== Provided data ==

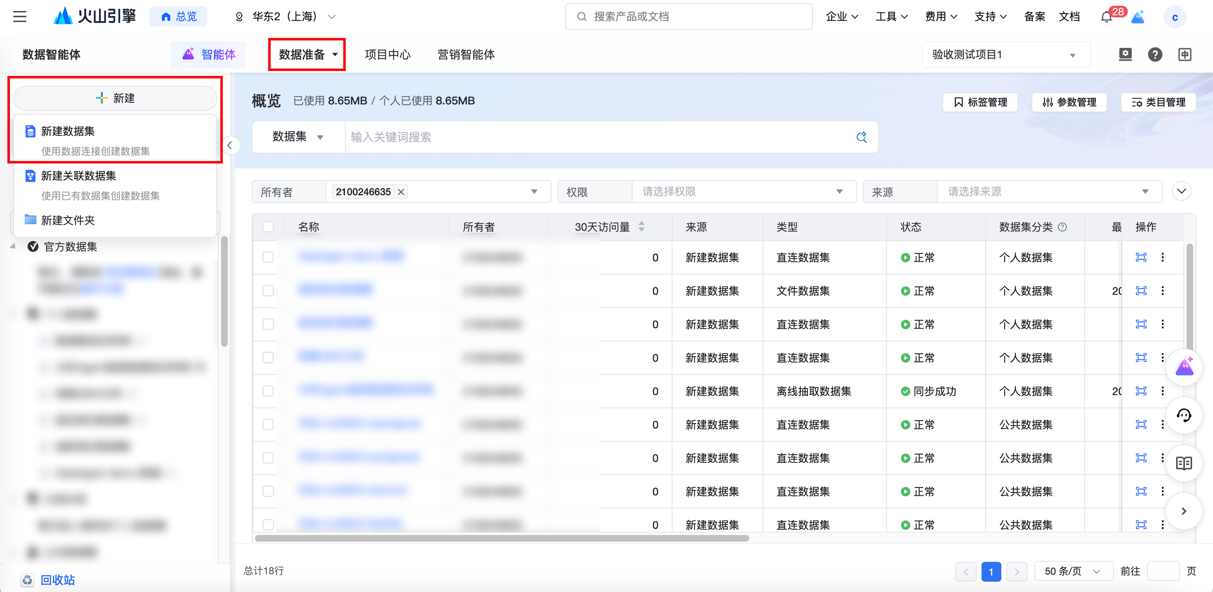This screenshot has height=592, width=1213.
Task: Open the 50 条/页 page size dropdown
Action: pyautogui.click(x=1073, y=571)
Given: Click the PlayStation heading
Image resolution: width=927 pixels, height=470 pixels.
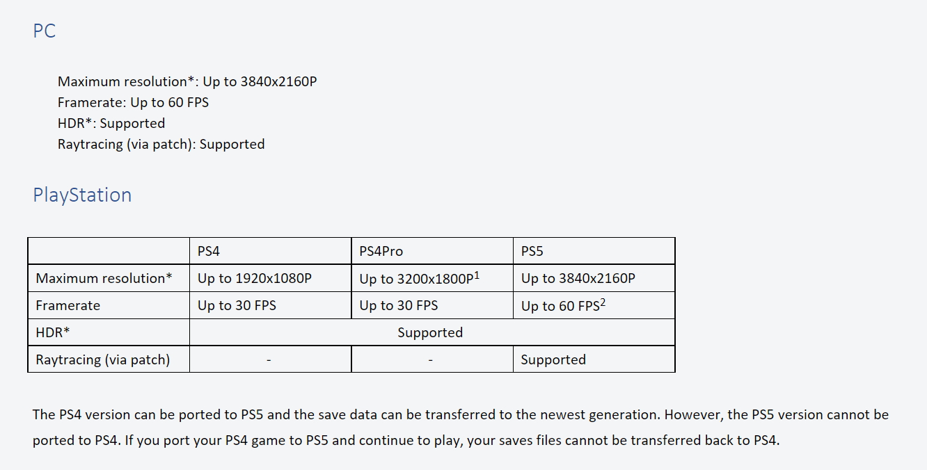Looking at the screenshot, I should [x=82, y=195].
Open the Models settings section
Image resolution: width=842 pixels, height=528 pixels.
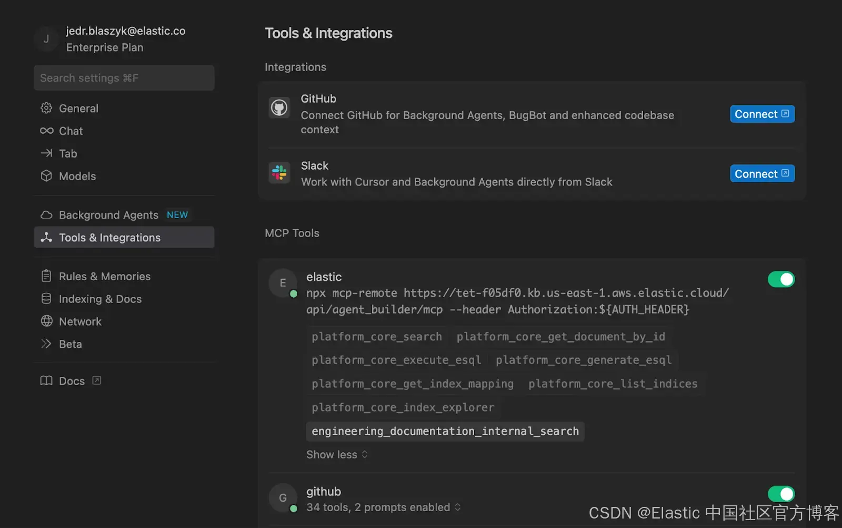[x=77, y=176]
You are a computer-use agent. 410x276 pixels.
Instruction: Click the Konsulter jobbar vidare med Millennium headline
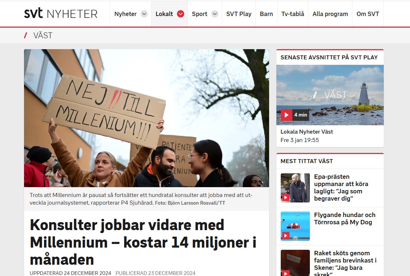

===

Copy out the text of all the entries above word for word, leaving out the pictures.

This screenshot has height=592, width=1213.
Task: Open the 50 条/页 page size dropdown
Action: pyautogui.click(x=1073, y=571)
Given: Click the PlayStation heading
Image resolution: width=927 pixels, height=470 pixels.
Looking at the screenshot, I should [x=82, y=195].
Open the Models settings section
Image resolution: width=842 pixels, height=528 pixels.
[x=77, y=176]
You are a computer-use agent. 410x276 pixels.
Instruction: Click the Konsulter jobbar vidare med Millennium headline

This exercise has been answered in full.